Day 7: My first Monday morning, which should really be the most useful time since Monday is not my favorite day of the week. Another animation talked about how the calm blue sky always there above us, even if we can’t always see it through the clouds. These ideas are introduced without any direction to reflect on them other than a brief mention at the end. I try to bring the ideas into my reflections when I feel I’m supposed to, but when I’m told to “just let the mind wander” it always goes somewhere else. Maybe I’m meant to keep that idea with me throughout the day.
Day 8: I got up too early and fell back to sleep halfway through, only to wake up at the end. I wasn’t ready to turn myself over to the process today, and stood up at the end with a mindset of “Okay, that’s done now. What’s next?” Nothing internalized.
Day 9: Early again. I’m prompted to think about letting the mind clear and rest so I can access the thoughts below the surface; what good things would you find there, and what would you find that needed to be let go? The 10 minutes went fast today. I actually pulled myself from some completely random train of thought that was building and back to focus once without being reminded. When it came time to let the mind wander, it went into this surreal vision of peaceful collapse that evolved into a slowly exploding color pattern, which brought itself to a dead stop and became almost like a painting. I stood up and ignored my usual routine of getting ready for school right away, and instead sat down to write. I left the morning news off, I didn’t play any music, I just sat and thought and let the ideas present themselves. I took an hour to let morning be an independent part of my day instead of a prologue to school. If felt really good, taking away the stress of pre-anticipation and letting myself just be. Did that mindset come from meditating? I really don’t know.
Day 10: The last day. I started off strong, knowing the routine pretty well, but soon I was fighting off the urge to think about writing this post since I was all too aware of how this was my last session. My mind kept going back to that instead of focusing on this, feeling that, appreciating, or noticing things but not doing anything with them. I caught up with the routine again just as it ended. I had wondered where my mind would go when I cut it loose to wander on this last day. Today it didn’t really go anywhere.

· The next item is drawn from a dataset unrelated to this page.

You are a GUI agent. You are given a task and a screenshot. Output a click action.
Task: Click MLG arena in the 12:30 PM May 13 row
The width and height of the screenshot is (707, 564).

As far as growth experiments go, I was glad I tried it, but I’m not necessarily convinced it made such a difference that my life is now in the first steps of a brand new path. If anything, my biggest takeaway was that I now have a better idea of what goes on when people talk about their own meditation.
Will I continue working on this, now that my free ten days are over and I would have to start a subscription?
I really don’t know.
1 comment:
I enjoyed reading about your experience of Mindfulness. I think I have tried the same App. I tried doing the meditation on the bus into work but not with much success.
One book I have found really helpful is The Willpower Instinct by Kelly McGonigal. Its not about meditation but it does help you carry out self reflection to help you better motivate yourself to meet your goals. I particularly like how it helps you see the rationalisations you put in place to avoid achieving your goals.
Like the meditation it is something you need to practice regularly to reap the full benefit and I only succeed in doing it in fits and starts. At least I now know why I keep going off track!